Stored data
----------------------------------------

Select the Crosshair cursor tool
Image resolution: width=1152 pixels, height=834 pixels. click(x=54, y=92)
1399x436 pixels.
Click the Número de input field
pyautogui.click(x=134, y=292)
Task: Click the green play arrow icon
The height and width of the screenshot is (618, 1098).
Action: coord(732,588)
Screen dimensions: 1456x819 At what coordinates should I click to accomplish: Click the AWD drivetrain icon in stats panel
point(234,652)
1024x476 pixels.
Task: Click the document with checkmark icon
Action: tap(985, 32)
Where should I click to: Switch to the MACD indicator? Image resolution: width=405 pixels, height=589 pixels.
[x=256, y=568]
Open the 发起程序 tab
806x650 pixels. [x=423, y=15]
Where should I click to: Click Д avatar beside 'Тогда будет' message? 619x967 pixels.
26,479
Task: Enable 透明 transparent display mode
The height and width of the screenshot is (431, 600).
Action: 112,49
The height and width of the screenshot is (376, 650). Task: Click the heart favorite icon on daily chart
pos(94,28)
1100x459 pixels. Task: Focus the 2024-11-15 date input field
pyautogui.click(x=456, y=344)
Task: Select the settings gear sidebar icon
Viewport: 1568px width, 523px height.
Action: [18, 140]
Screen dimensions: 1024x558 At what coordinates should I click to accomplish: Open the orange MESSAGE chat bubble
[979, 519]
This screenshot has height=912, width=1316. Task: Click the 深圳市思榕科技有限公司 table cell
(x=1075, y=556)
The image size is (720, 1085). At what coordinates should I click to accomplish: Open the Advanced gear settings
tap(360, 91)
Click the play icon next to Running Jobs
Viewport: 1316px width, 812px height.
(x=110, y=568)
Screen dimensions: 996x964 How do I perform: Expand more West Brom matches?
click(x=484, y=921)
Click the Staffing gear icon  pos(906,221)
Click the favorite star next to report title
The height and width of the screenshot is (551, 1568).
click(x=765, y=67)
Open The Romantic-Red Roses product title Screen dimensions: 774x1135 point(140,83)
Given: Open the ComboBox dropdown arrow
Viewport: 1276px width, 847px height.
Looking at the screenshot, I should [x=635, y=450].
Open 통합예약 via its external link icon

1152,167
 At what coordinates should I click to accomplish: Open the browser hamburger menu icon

----------------------------------------

Each entry above must be retyped exactly.

Select the Crosshair cursor tool
Image resolution: width=1152 pixels, height=834 pixels. click(x=54, y=92)
1399x436 pixels.
Click the Número de input field
pyautogui.click(x=134, y=292)
Task: Click the green play arrow icon
The height and width of the screenshot is (618, 1098).
Action: coord(732,588)
Screen dimensions: 1456x819 At what coordinates should I click to accomplish: Click the AWD drivetrain icon in stats panel
point(234,652)
1024x476 pixels.
Task: Click the document with checkmark icon
Action: tap(985, 32)
Where should I click to: Switch to the MACD indicator? Image resolution: width=405 pixels, height=589 pixels.
[x=256, y=568]
Open the 发起程序 tab
806x650 pixels. [x=423, y=15]
Where should I click to: Click Д avatar beside 'Тогда будет' message? 619x967 pixels.
26,479
Task: Enable 透明 transparent display mode
The height and width of the screenshot is (431, 600).
Action: 112,49
The height and width of the screenshot is (376, 650). Task: Click the heart favorite icon on daily chart
pos(94,28)
1100x459 pixels. Task: Focus the 2024-11-15 date input field
pyautogui.click(x=456, y=344)
Task: Select the settings gear sidebar icon
Viewport: 1568px width, 523px height.
Action: [18, 140]
Screen dimensions: 1024x558 At what coordinates should I click to accomplish: Open the orange MESSAGE chat bubble
[979, 519]
This screenshot has height=912, width=1316. Task: Click the 深圳市思榕科技有限公司 table cell
(x=1075, y=556)
The image size is (720, 1085). At what coordinates should I click to accomplish: Open the Advanced gear settings
tap(360, 91)
Click the play icon next to Running Jobs
Viewport: 1316px width, 812px height.
(x=110, y=568)
Screen dimensions: 996x964 How do I perform: Expand more West Brom matches?
click(x=484, y=921)
Click the Staffing gear icon  pos(906,221)
Click the favorite star next to report title
The height and width of the screenshot is (551, 1568).
click(x=765, y=67)
Open The Romantic-Red Roses product title Screen dimensions: 774x1135 point(140,83)
Given: Open the ComboBox dropdown arrow
Viewport: 1276px width, 847px height.
Looking at the screenshot, I should [x=635, y=450].
Open 통합예약 via its external link icon

1152,167
 At what coordinates should I click to accomplish: Open the browser hamburger menu icon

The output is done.